#### SOURCE ####

Since bop_items no longer contains any information about whether we’re looking at an asset or a liability, let’s add a separate asset/liability label variable:

bop_imf <- bop_imf |>
  mutate(label = case_when(
    str_detect(indicator, "Assets") ~ "A",
    str_detect(indicator, "Liabilities") ~ "L"))

It turns out the indicator column contained two variables—a no-go for tidy data. What we’ve done: We’ve separated the names of the financial instruments from the asset/liability label.

Now we can give a negative sign to all liability values:

bop_imf <- bop_imf |> 
  mutate(value = if_else(label == "L", -1*value, value)) 

Plot the UK’s IIP

bop_imf |> 
  filter(country == "United Kingdom") |> 
  ggplot(aes(x = period, 
             y = value/1000000, 
             fill = bop_item)) +
  geom_col() +
  geom_hline(yintercept=0) +
  scale_fill_manual(values=okabe_ito()) +
  labs(y = "USD trillion", 
       x = NULL,
       fill = "BoP item")

Three imbalanced growth models

p <- bop_imf |> 
  filter(ref_area %in% c("BR", "CN", "DE")) |> 
  filter(period > "1999-01-01") |>
  filter(!is.na(bop_item)) |> 
  ggplot(aes(x = period, y = value/1000000, fill = bop_item)) +
  geom_col() +
  geom_hline(yintercept=0) +
  scale_fill_manual(values=okabe_ito()) +
  labs(y = "USD trillion", 
       x = NULL,
       fill = "BoP item") +
  facet_wrap(vars(country), scales = "free_y") +
  theme(legend.position = "bottom")

#### RECORD LIST ####

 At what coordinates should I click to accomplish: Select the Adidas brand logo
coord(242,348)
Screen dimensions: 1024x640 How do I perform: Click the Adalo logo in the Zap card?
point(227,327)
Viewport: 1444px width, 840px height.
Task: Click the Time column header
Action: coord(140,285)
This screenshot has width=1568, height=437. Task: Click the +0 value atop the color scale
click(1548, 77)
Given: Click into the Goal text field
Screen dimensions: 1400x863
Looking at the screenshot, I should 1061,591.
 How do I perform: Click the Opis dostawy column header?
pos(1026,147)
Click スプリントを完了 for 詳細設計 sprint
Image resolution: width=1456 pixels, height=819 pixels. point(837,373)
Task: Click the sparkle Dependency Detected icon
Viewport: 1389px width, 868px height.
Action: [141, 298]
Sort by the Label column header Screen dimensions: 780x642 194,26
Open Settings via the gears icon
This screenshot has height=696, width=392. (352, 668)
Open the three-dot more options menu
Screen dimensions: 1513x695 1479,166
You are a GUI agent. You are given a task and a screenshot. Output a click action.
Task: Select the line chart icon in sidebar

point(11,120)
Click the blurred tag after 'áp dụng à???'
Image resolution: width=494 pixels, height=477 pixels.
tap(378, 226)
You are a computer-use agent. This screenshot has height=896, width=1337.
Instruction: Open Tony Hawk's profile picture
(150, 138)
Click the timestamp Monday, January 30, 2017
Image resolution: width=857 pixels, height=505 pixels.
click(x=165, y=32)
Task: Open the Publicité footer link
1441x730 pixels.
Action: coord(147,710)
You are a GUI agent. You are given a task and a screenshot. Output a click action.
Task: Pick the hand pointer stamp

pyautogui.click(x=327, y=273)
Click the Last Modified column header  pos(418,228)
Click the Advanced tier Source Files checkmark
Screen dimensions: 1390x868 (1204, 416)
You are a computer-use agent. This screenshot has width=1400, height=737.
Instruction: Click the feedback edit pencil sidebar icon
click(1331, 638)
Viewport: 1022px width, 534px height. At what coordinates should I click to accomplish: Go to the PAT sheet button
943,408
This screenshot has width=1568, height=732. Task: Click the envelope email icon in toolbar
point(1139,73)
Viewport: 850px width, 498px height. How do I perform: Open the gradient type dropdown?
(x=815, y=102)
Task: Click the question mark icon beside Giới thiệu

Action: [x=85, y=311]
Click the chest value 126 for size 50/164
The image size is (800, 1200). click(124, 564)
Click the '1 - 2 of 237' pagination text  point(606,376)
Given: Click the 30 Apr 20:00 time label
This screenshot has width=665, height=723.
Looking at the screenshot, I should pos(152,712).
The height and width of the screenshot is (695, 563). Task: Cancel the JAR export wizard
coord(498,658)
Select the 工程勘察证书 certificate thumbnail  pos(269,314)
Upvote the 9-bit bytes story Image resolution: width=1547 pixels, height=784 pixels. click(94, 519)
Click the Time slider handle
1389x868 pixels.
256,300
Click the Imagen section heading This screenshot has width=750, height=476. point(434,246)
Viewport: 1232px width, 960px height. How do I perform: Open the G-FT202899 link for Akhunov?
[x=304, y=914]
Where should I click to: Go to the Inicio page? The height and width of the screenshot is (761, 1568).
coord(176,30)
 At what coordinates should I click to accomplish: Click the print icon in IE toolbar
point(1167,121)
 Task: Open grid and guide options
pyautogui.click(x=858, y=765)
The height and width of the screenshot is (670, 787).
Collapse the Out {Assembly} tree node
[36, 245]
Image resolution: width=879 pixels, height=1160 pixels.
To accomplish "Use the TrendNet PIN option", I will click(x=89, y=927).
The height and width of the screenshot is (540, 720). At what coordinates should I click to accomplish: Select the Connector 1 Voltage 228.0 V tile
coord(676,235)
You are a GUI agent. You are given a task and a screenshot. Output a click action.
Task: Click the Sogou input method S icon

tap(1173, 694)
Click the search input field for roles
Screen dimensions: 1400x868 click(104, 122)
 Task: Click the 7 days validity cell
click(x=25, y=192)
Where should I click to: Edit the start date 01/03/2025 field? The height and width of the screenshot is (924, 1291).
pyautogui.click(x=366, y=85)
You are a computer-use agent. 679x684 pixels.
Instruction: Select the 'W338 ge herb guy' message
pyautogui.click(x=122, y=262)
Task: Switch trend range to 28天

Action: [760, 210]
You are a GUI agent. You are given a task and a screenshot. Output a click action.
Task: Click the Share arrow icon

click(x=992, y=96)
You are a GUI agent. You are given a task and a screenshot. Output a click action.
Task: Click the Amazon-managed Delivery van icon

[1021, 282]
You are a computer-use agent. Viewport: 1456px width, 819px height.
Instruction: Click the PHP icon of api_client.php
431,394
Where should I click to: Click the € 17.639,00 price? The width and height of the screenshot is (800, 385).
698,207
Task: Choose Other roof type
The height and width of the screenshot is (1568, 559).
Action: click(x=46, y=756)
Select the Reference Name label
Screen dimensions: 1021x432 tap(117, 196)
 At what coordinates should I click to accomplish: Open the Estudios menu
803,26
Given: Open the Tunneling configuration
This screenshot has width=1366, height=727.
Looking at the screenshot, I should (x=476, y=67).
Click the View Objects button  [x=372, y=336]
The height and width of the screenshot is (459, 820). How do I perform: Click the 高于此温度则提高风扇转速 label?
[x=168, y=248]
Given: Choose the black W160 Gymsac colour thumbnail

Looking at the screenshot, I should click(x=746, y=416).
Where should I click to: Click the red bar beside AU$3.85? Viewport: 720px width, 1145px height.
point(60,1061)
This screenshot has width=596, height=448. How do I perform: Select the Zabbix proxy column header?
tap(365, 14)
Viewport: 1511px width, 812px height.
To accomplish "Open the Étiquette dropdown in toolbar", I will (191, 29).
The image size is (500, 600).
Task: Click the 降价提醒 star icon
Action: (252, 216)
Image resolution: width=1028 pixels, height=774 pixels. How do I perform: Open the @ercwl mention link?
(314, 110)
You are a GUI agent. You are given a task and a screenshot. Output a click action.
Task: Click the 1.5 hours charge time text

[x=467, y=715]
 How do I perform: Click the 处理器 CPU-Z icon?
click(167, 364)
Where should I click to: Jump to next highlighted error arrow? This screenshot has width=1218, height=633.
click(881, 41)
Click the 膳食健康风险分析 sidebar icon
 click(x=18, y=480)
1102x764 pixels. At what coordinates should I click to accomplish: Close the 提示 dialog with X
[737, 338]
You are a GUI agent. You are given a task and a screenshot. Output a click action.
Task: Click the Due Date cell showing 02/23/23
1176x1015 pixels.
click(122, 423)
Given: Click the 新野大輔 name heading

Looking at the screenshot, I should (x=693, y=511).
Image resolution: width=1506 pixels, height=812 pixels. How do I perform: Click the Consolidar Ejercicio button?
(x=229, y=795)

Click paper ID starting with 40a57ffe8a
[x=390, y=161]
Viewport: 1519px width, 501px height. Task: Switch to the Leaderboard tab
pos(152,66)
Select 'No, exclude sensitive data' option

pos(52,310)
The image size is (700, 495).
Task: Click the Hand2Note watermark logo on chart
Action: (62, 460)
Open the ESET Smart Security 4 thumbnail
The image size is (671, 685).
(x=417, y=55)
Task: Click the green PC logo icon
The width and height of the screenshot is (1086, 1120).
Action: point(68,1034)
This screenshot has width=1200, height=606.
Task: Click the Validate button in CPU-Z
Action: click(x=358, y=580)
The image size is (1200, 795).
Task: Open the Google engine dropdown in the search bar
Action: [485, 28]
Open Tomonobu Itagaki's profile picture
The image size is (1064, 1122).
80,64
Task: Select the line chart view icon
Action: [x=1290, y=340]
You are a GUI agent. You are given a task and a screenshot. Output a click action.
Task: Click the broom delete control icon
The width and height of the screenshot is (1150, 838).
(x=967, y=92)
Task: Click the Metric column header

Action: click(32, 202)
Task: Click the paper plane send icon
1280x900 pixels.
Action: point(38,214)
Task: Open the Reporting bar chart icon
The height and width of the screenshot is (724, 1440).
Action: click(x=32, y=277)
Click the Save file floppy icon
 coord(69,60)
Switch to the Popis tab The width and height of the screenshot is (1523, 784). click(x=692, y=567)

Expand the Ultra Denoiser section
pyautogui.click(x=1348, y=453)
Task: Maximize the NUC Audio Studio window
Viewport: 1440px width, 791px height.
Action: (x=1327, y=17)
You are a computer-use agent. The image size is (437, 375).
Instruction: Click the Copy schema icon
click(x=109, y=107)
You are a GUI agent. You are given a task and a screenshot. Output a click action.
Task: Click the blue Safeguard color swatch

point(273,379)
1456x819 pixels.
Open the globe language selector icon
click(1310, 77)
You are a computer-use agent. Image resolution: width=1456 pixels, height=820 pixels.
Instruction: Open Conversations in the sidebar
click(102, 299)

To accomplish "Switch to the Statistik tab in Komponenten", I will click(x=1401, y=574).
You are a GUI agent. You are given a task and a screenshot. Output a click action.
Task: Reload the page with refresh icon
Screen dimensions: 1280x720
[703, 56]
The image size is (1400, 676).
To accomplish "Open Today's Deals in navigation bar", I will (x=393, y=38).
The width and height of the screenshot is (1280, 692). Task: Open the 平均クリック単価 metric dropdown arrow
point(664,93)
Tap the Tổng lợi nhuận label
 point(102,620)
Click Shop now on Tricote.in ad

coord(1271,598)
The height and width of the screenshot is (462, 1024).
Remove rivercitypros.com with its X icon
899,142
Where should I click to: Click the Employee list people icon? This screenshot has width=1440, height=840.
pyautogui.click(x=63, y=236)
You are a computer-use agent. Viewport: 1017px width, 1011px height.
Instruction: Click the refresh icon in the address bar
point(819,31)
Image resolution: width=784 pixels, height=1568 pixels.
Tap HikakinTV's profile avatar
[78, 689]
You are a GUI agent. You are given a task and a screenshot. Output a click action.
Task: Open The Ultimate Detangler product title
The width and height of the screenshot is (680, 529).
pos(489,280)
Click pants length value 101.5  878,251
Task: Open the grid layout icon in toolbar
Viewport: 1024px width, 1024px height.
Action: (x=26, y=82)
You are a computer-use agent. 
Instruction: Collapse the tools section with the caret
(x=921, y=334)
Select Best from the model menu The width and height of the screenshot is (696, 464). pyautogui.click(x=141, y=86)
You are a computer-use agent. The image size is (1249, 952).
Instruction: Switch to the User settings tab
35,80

####

# EXERCISE INSTRUCTIONS
A: Translate this sentence from the R walkthrough into Spanish: "It turns out the indicator column contained two variables—a no-go for tidy data."
B: Reproduce word for word the part of the R walkthrough starting with "It turns out" and going on through "the asset/liability label.".
The entries have no role in this.

# SOLUTION SET
A: Resulta que la columna indicator contenía dos variables, algo inadmisible en los datos ordenados.

B:
It turns out the indicator column contained two variables—a no-go for tidy data. What we’ve done: We’ve separated the names of the financial instruments from the asset/liability label.